:: Document excerpt ::
= Beginning of Section =

Bad Feeling

I’ve heard a lot of reasons from my children about why they should not go to school on a particular morning. First off, of course, is illness: it is remarkable how two otherwise healthy people, living in an otherwise healthy town, in a country that has eliminated many of the diseases that have ravaged the world for centuries, still manage to contract serious, debilitating illnesses on a regular basis. (And when I say “regular,” I mean like clockwork: almost every Monday morning, without fail.)

Fortunately—for me—that problem pretty much resolved itself once I got rid of our thermometer. One day it just occurred to me: every time I have been suckered into letting a “sick” child stay home it was because I had been encouraged to do so by that little skinny plastic instigator. “Look, look,” my kids would exclaim, waving their little friend in the air, “99.2! I have a fever! I’m sick! I have to stay home!” And they were right: I couldn’t in good conscience send them off to school when I knew for sure that they had a fever. Which meant, to me, that that little tattle tale had to go. Don’t get me wrong: they still get to stay home when they have a legitimate fever, but since this is now determined by the old “hand on the forehead method” (a method that is remarkably hard to fool with either a light bulb or being held under hot water), those occasions have become practically non-existent.

= End of Section =

:: Records shown ::
= Beginning of Section =

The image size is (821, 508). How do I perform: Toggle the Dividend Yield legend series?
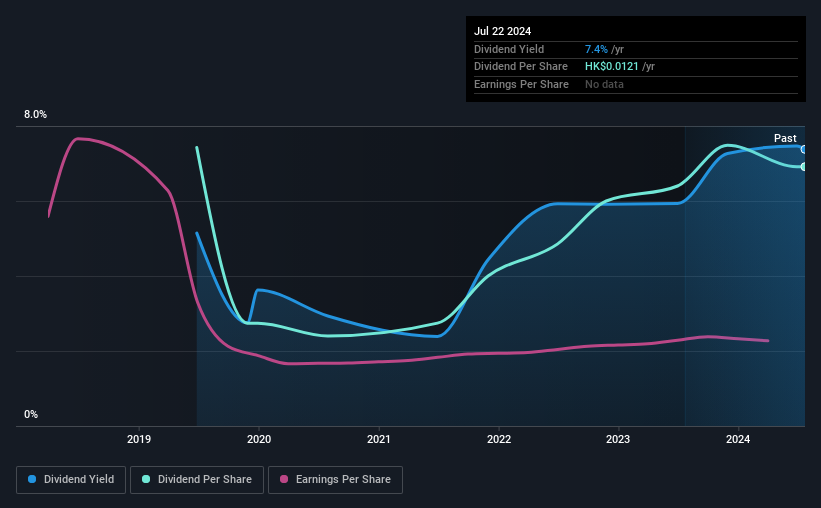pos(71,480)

= End of Section =
= Beginning of Section =

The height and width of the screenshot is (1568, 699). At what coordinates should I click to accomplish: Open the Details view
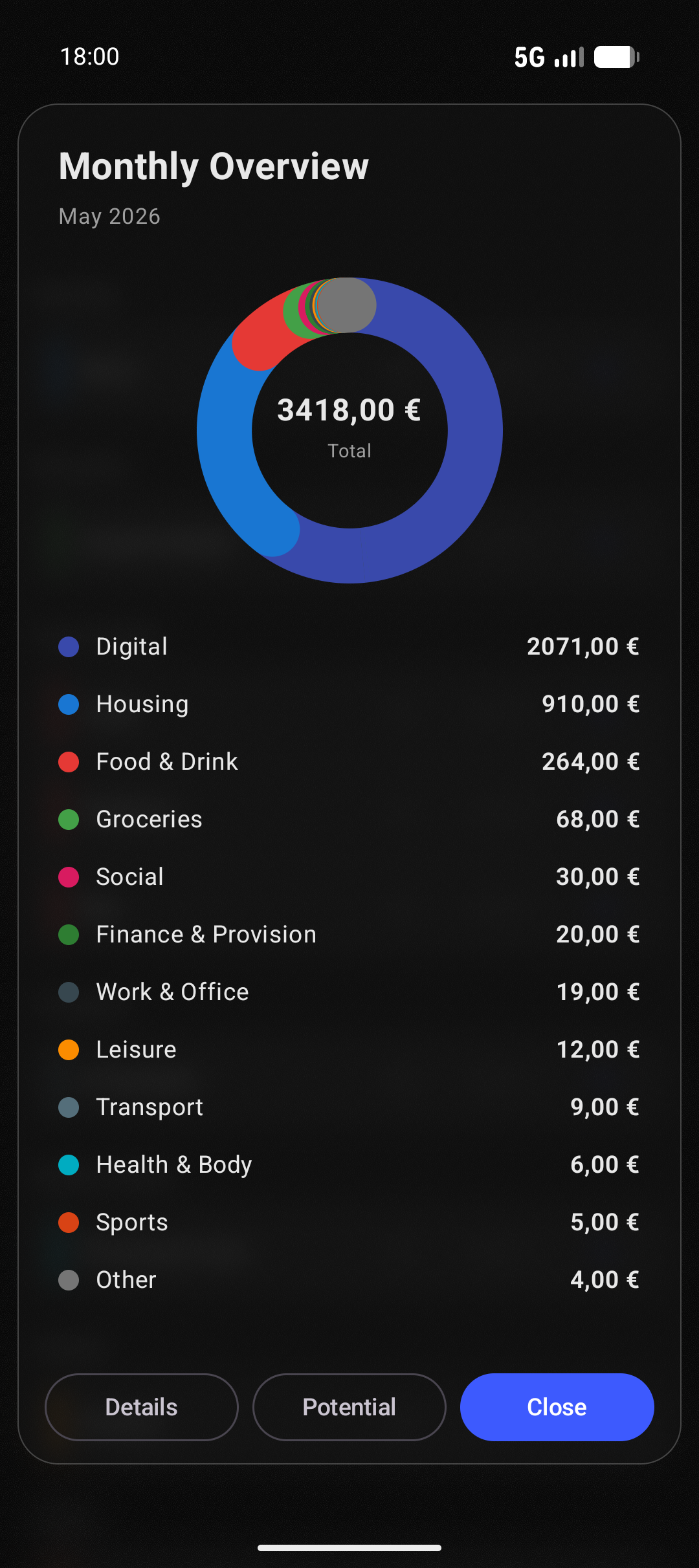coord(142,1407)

= End of Section =

:: Prompt 1 ::
Extract the passage of the essay on children staying home from school, starting at "I’ve heard a" and ending at "morning, without fail.)".
:: Prompt 2 ::
Answer these questions using the essay on children staying home from school.
(a) On which morning of the week do the children almost always fall ill?
(b) What temperature reading do the children wave in the air as proof of a fever?
(c) What method is now used to decide whether a child has a fever?
The material has no connection to the essay on children staying home from school.

:: Answer area 1 ::
I’ve heard a lot of reasons from my children about why they should not go to school on a particular morning. First off, of course, is illness: it is remarkable how two otherwise healthy people, living in an otherwise healthy town, in a country that has eliminated many of the diseases that have ravaged the world for centuries, still manage to contract serious, debilitating illnesses on a regular basis. (And when I say “regular,” I mean like clockwork: almost every Monday morning, without fail.)

:: Answer area 2 ::
(a) Monday morning
(b) 99.2
(c) The "hand on the forehead method"